A recent study estimates that Canada could realize a 4% to 5% boost in productivity through pro-competitive regulatory reform and reduced barriers to entry.Footnote 3 Countries that have taken steps to enact pro-competitive regulation are reaping the benefits. A 2005 study by Australia’s Productivity Commission estimated that pro-competitive reforms initiated in the mid-1990s boosted GDP by 2.5% and raised average household incomes by $7,000 AUD.Footnote 4
Experience from past crises indicates there will be considerable pressure on governments to shore up domestic industries through a variety of supportive and protective measures. The Bureau does not believe these policies and competition have to exist at cross-purposes, and the governments can strike a fine balance between long term policy implications and very real short and medium term concerns. That being said, policies to restrict competition have tended to deepen economic recessions and delay recoveries, and such actions can be difficult to reverse.Footnote 5
To promote competition and accelerate economic recovery, policies should minimize barriers to entry and expansion. Following an economic downturn, markets in which businesses can easily enter and expand are likely to recover the fastest. Obstacles that make it more difficult for businesses to enter into or expand in a market diminish competitive intensity and slow growth. When businesses are faced with the risk of a new entrant stealing customers, they are pressured to continually innovate, improve their efficiency, and keep prices low.

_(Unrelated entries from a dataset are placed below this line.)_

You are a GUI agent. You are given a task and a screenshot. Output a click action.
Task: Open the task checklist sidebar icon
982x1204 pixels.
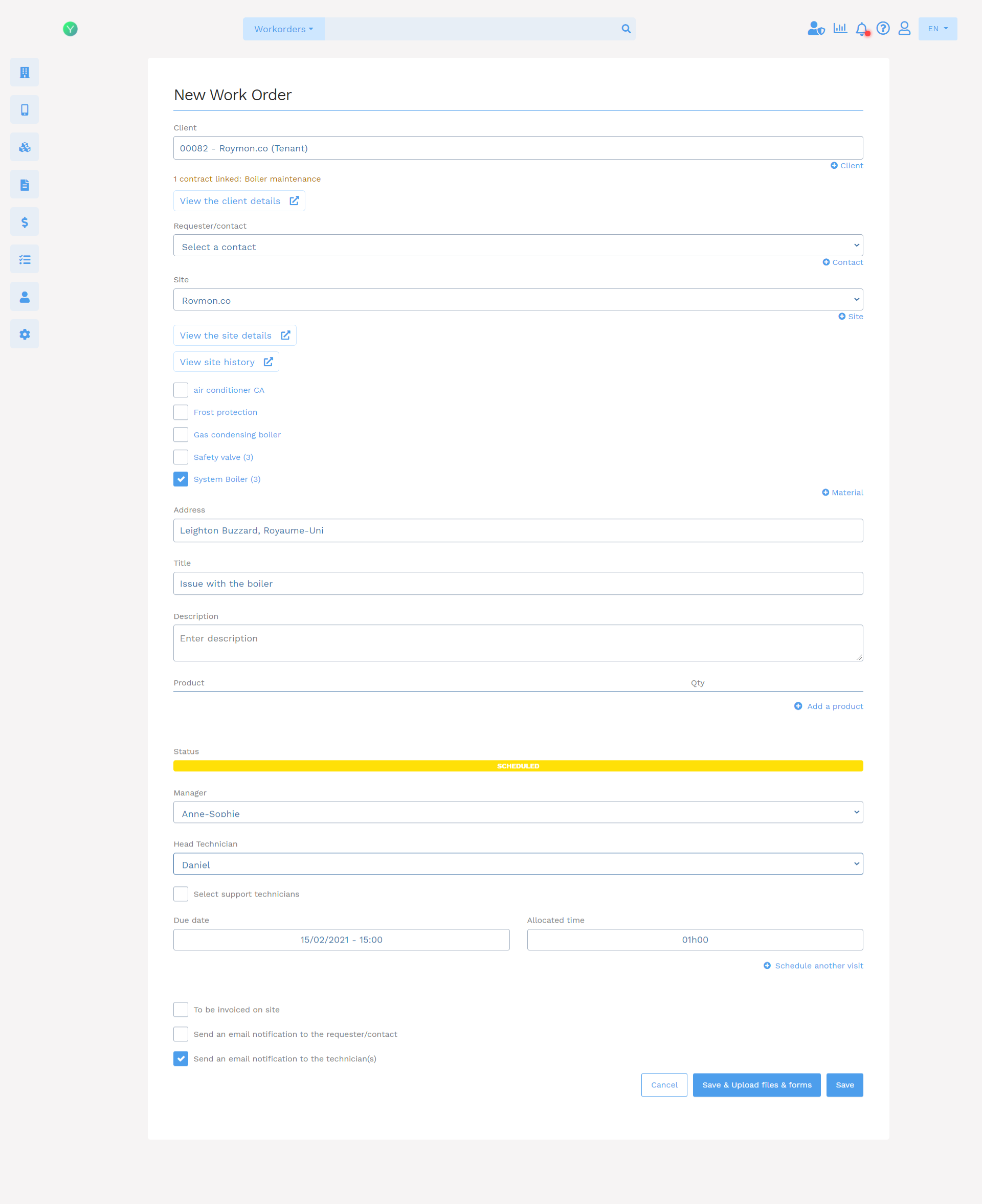tap(25, 258)
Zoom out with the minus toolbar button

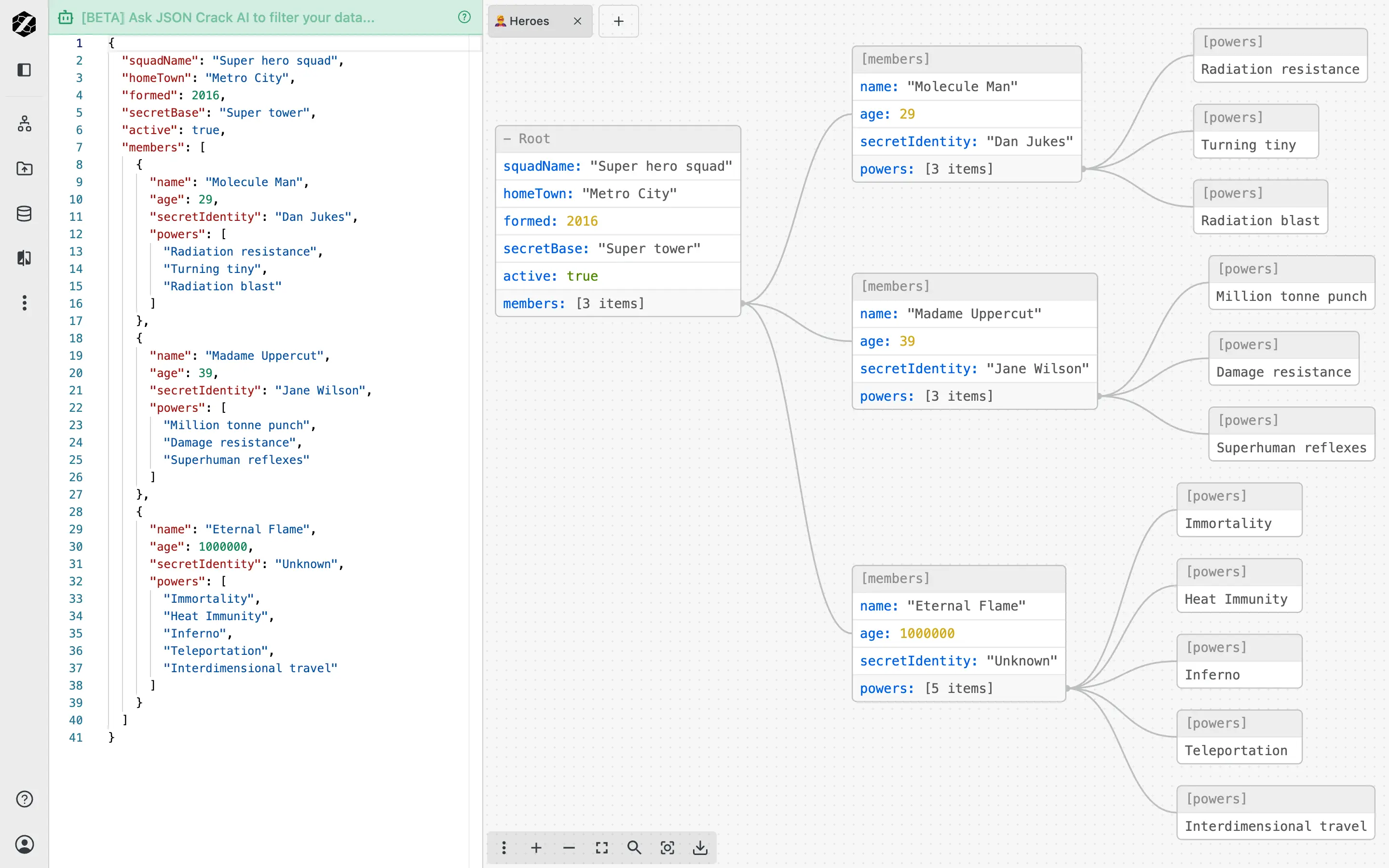pos(569,847)
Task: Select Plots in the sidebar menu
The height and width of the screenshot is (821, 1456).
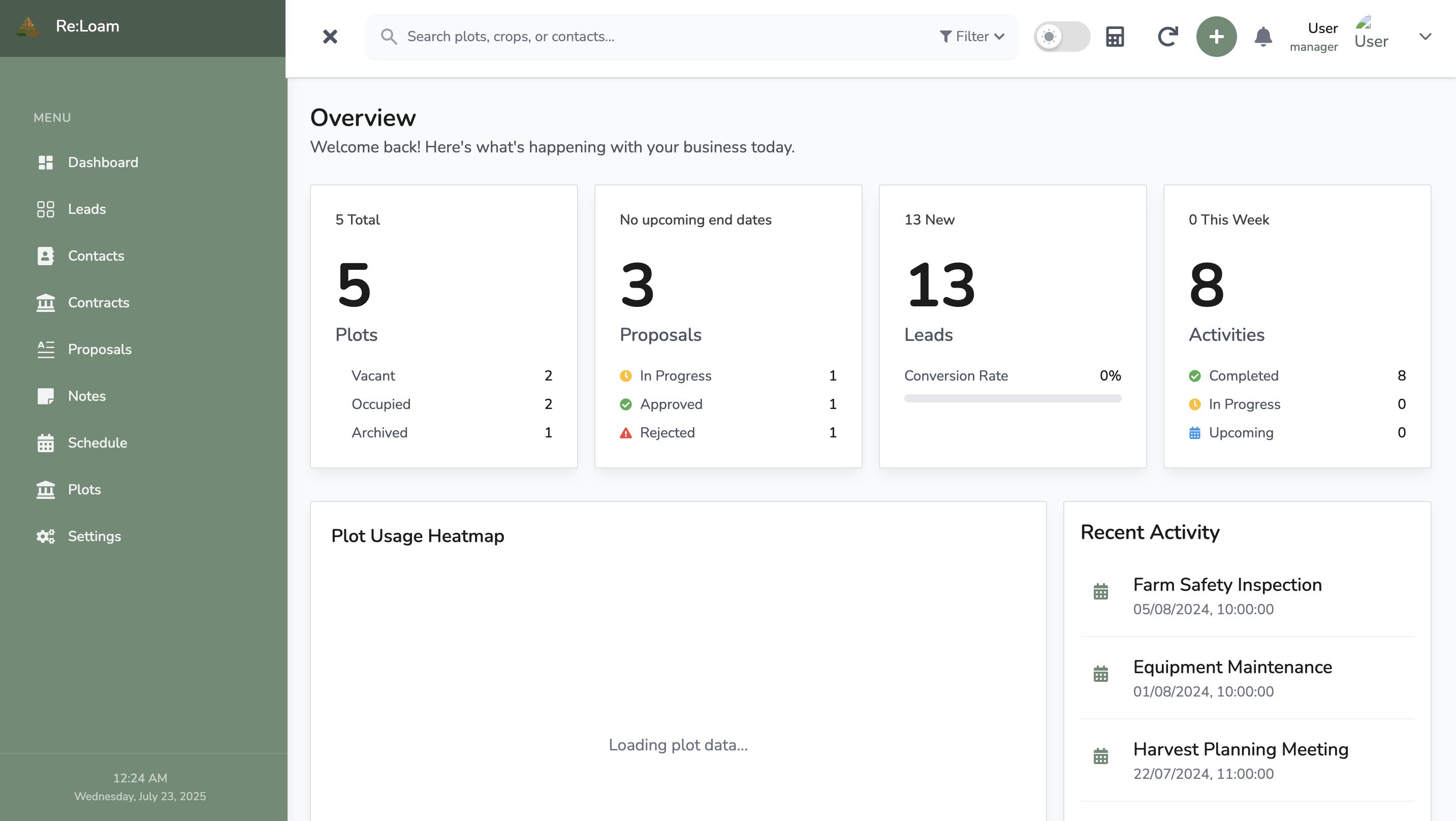Action: point(84,490)
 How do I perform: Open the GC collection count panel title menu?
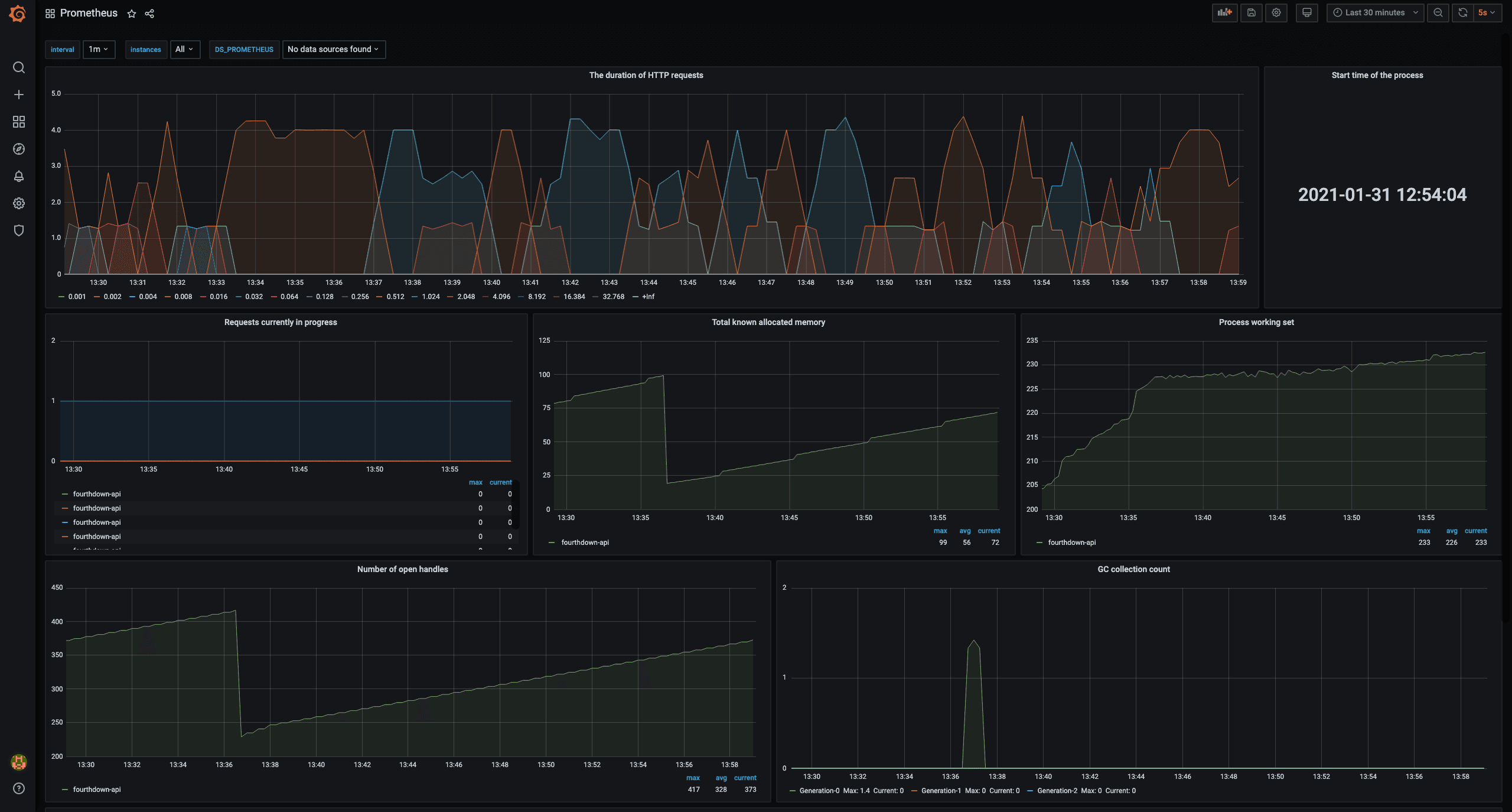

Empowering small and medium enterprises through pro-competitive policies
Small and medium enterprises (SMEs) are the lifeblood of a dynamic and resilient economy. In 2019, more Prince Edward Islanders working in the private sector were employed by SMEs than in any other province.Footnote 6 SMEs bring innovative products and ideas to the market, and put pressure on larger businesses to remain competitive. Pro-competitive policies support the ongoing participation of SMEs in the marketplace and promote dynamism and competitiveness in the Canadian economy.
The COVID-19 pandemic has had a disproportionate impact on SMEs.Footnote 7 Pro-competitive policies that minimize barriers to entry and expansion for SMEs are vital to stimulating economic growth, innovation and job creation. Following an economic downturn, markets in which businesses can easily enter and expand are likely to recover the fastest. Obstacles that make it more difficult for businesses to enter or expand in a market diminish competitive intensity and slow growth.
The Bureau applauds the important steps the Government of Prince Edward Island is taking to encourage economic recovery and growth through the establishment of a Premier’s Council, with a focus on, among other things, “foster[ing] a culture of competitiveness where businesses thrive”.Footnote 8 To support such efforts, and to assist policymakers at all levels of government in assessing the competition impact of policymaking as we look towards Canada’s post-crisis recovery and beyond, the Bureau has developed a Competition Assessment Toolkit (Toolkit),Footnote 9 based on the Bureau’s experience and international best practices.
The Toolkit, appended to this letter, provides a step-by-step guide to assess the competition impact of new and existing policies and to tailor policies appropriately to maximize the benefits of competition to the economy. The Bureau encourages the Government of Prince Edward Island to consider the six-step process outlined in the Toolkit, and to take competition issues into consideration as it conducts its review.